Filed under: Editorials, Midwest, Police, White Supremacy
Submitted to It’s Going Down
On Sunday night, during a march in response to recent police killings of black people, I was hit by an angry driver and carried several hundred feet on the hood of his car. Luckily I was uninjured, but it was clear that he hit me intentionally and that he acted with disregard for my safety and even my life. In response to this incident, some people have been calling for the driver’s arrest and for legal charges to be placed on him. Even though I’m angry at this man who put my life at risk, I don’t agree with the calls for his arrest.
I don’t want him to be arrested because calling for his arrest shows that we need the cops to solve our problems for us. But we don’t. We proved we don’t on Friday night and we proved it again on Sunday. When we can come together and when we have each other, we don’t need the cops. Looking at the video the next morning, I almost cried seeing a whole crowd of people sprinting after the car as it carried me away on the hood. After I jumped off, people I don’t know and will never be able to thank came to help me. When the driver pulled around the corner and stopped, a crowd of people ran up to him. When he jumped out of the car with his fists up, they punched him in the face, smashed in parts of his car and threw a smoke bomb inside of it.
I don’t need the cops and their violence to make this situation better for me because we handled it in the streets. It’s over. The violence of the police, even though it’s neater and more socially acceptable, is far worse than the justice we dished out. As mad as I am, I don’t want to see that dude put in handcuffs, locked in a cage and facing charges that will follow him the rest of his life. I’ve been to jail. I’ve been beat by the cops and I’ve had charges and I don’t wish that on anybody.
We were out there in the streets because we’ve seen this week what the cops are about. They’ll shoot you while you’re lying face down on the ground. They’ll shoot you while you’re reaching for your license with your baby in the back seat. I don’t want their help.
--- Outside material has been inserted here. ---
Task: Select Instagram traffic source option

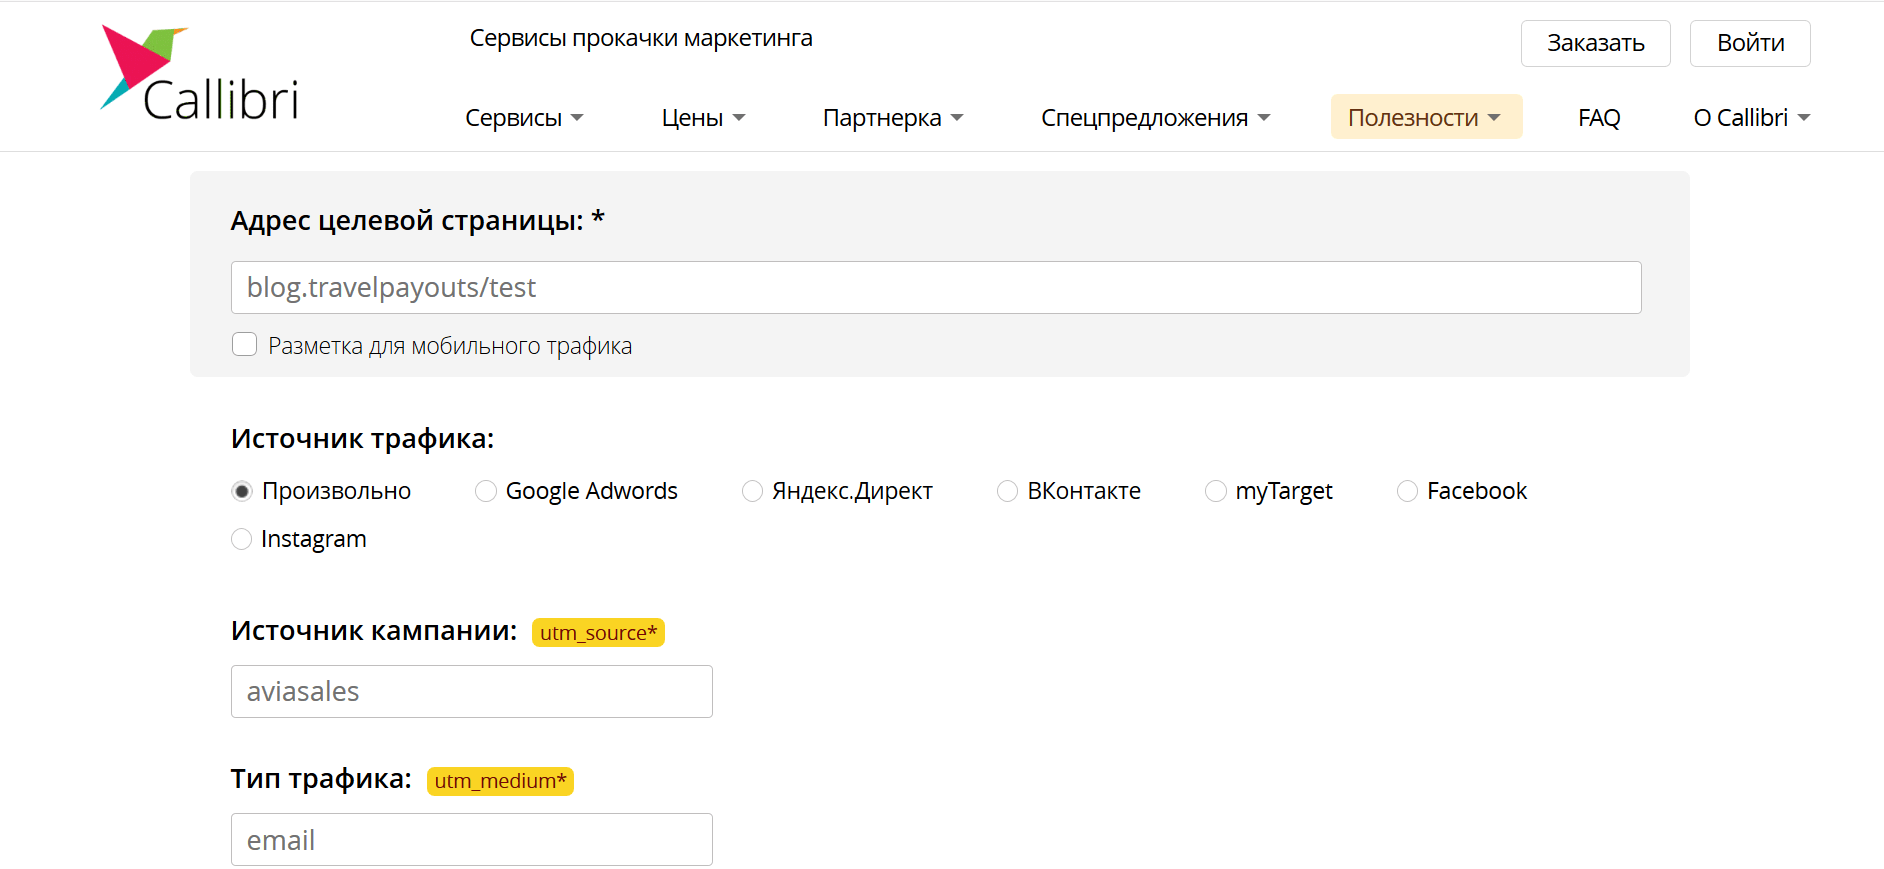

Plus, this whole thing is a distraction. One shitty dude with a temper and low impulse control shouldn’t distract us from all we are capable to doing together. Some have suggested that the focus of the upcoming march on Wednesday night be calling for the driver’s arrest. Hell no. We’ve got goals that are much bigger than that. We’ve got a whole world to build and a whole world of cops and prisons, hate and selfishness and greed to undo. Let’s not settle for less.
Along the way we’re going to come up against reactionary people who either don’t like what we’re doing or don’t understand it. But we have to be able to sort out these conflicts by looking at who has power and who does not. From the rumors I’ve been hearing, the driver of that car worked some shitty job at the university and was fired after what happened Sunday. For the brief moment that he hit me, he had the power of being behind the wheel of a car. And, of course, he’s got the privilege that comes with white skin in this racist society. But he doesn’t have the kind of power that our real enemies have. He’s not a cop with a gun and the right to kill, he’s not a judge with the power to lock someone in a cage for decades, he’s not a politician who changes our lives with the stroke of a pen. He’s not our real enemy. We’ve got bigger fish to fry.
When I was on the hood of that car, gripping on while the car accelerated for what felt like forever, I was scared shitless. But I also felt calm and confident knowing that I was standing up for myself and for the things I believe in and want in this world. And I felt confident because there were a whole bunch of people I don’t even know who had my back. If you want to address what happened that night, bring your anger to the streets on Wednesday. Meet up with people, scheme about where we can take this momentum. Talk about what you love and what you hate. Don’t rely on anybody but yourselves and each other. There is no limit to what we can do together.